* _Prompt_: Please copy out all of the data below line for line, with no changes.
··· Input records ···
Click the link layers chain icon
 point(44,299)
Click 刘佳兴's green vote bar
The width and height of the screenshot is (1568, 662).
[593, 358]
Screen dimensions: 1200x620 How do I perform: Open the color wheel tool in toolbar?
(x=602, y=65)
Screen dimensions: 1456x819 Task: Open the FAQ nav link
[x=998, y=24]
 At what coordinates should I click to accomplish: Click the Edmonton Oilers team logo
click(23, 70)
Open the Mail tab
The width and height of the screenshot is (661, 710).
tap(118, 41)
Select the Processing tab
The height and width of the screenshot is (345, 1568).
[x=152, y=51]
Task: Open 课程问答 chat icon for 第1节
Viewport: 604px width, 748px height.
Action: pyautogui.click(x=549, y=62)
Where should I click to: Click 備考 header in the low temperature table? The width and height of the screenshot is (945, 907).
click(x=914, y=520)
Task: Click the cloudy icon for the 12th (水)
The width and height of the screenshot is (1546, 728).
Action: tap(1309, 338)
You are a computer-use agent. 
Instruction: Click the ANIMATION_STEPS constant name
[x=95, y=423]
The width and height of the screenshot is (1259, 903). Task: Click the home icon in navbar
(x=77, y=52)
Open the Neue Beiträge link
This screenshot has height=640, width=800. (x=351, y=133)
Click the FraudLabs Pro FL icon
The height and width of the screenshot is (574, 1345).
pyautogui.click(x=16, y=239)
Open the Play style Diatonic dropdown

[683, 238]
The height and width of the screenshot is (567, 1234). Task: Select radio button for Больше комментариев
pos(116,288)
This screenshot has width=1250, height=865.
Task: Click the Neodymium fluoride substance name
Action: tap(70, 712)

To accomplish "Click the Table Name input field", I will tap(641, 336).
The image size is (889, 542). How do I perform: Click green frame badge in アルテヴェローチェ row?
···
* _Task result_:
Click the link layers chain icon
 point(44,299)
Click 刘佳兴's green vote bar
The width and height of the screenshot is (1568, 662).
[593, 358]
Screen dimensions: 1200x620 How do I perform: Open the color wheel tool in toolbar?
(x=602, y=65)
Screen dimensions: 1456x819 Task: Open the FAQ nav link
[x=998, y=24]
 At what coordinates should I click to accomplish: Click the Edmonton Oilers team logo
click(23, 70)
Open the Mail tab
The width and height of the screenshot is (661, 710).
tap(118, 41)
Select the Processing tab
The height and width of the screenshot is (345, 1568).
[x=152, y=51]
Task: Open 课程问答 chat icon for 第1节
Viewport: 604px width, 748px height.
Action: pyautogui.click(x=549, y=62)
Where should I click to: Click 備考 header in the low temperature table? The width and height of the screenshot is (945, 907).
click(x=914, y=520)
Task: Click the cloudy icon for the 12th (水)
The width and height of the screenshot is (1546, 728).
Action: tap(1309, 338)
You are a computer-use agent. 
Instruction: Click the ANIMATION_STEPS constant name
[x=95, y=423]
The width and height of the screenshot is (1259, 903). Task: Click the home icon in navbar
(x=77, y=52)
Open the Neue Beiträge link
This screenshot has height=640, width=800. (x=351, y=133)
Click the FraudLabs Pro FL icon
The height and width of the screenshot is (574, 1345).
pyautogui.click(x=16, y=239)
Open the Play style Diatonic dropdown

[683, 238]
The height and width of the screenshot is (567, 1234). Task: Select radio button for Больше комментариев
pos(116,288)
This screenshot has width=1250, height=865.
Task: Click the Neodymium fluoride substance name
Action: tap(70, 712)

To accomplish "Click the Table Name input field", I will tap(641, 336).
The image size is (889, 542). How do I perform: Click green frame badge in アルテヴェローチェ row?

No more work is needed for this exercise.